**YOUR INSTRUCTIONS**
Below are records. Copy every line with "Amos" in it.

*** Opening SUPPLIED DATA ***

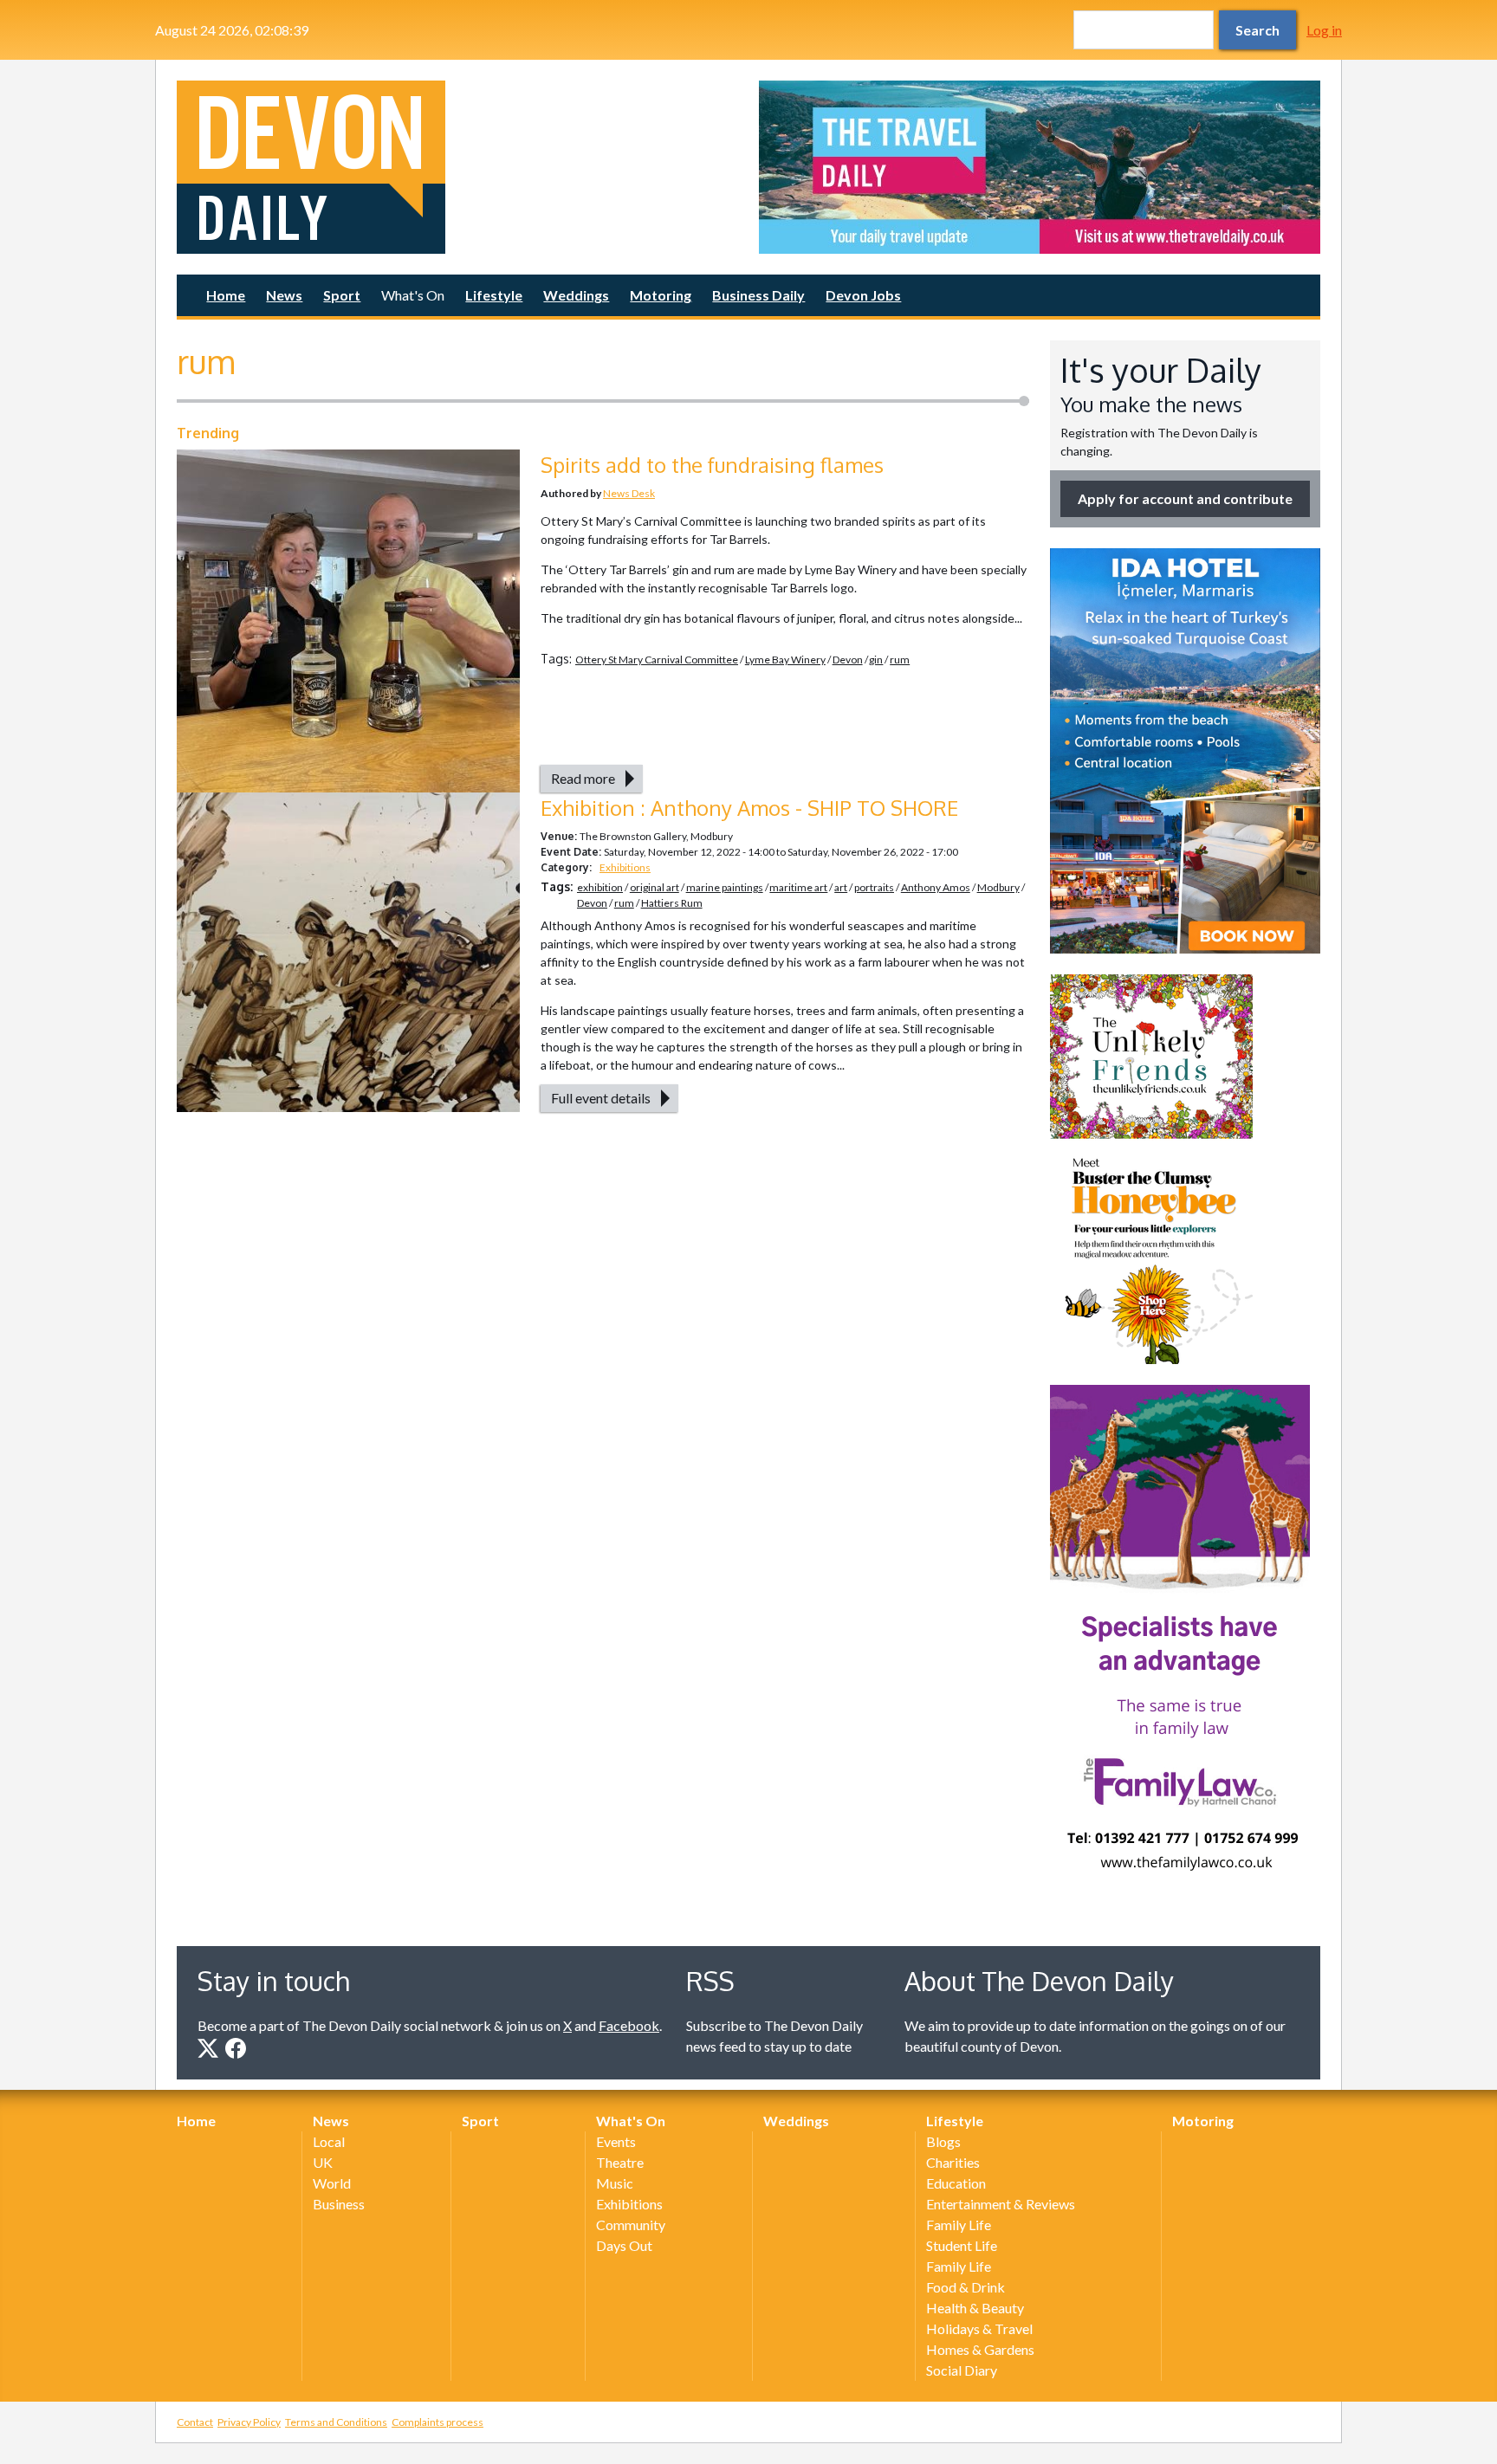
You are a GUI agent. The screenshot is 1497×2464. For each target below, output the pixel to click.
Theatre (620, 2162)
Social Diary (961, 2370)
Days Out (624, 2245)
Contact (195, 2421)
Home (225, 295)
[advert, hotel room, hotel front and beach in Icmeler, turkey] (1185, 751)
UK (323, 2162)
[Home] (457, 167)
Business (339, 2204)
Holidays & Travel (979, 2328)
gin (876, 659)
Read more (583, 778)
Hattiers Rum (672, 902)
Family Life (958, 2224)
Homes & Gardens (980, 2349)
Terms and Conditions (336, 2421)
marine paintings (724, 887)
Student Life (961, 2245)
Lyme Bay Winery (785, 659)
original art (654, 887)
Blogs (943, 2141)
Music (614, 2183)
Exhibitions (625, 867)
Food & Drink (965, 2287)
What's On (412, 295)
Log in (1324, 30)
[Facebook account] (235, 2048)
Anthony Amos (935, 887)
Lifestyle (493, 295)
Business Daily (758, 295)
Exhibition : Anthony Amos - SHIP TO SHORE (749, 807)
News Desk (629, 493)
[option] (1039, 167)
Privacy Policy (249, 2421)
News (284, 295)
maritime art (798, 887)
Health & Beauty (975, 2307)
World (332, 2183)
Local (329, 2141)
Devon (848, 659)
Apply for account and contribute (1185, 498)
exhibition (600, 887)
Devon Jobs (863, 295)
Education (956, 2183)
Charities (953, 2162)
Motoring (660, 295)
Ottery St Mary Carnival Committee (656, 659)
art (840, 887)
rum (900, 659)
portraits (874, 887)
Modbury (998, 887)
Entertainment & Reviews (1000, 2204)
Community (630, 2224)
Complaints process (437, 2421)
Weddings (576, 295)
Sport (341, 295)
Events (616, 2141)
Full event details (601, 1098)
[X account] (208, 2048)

*** Closing SUPPLIED DATA ***

**EXERCISE RESPONSE**
Anthony Amos (935, 887)
Exhibition : Anthony Amos - SHIP TO SHORE (749, 807)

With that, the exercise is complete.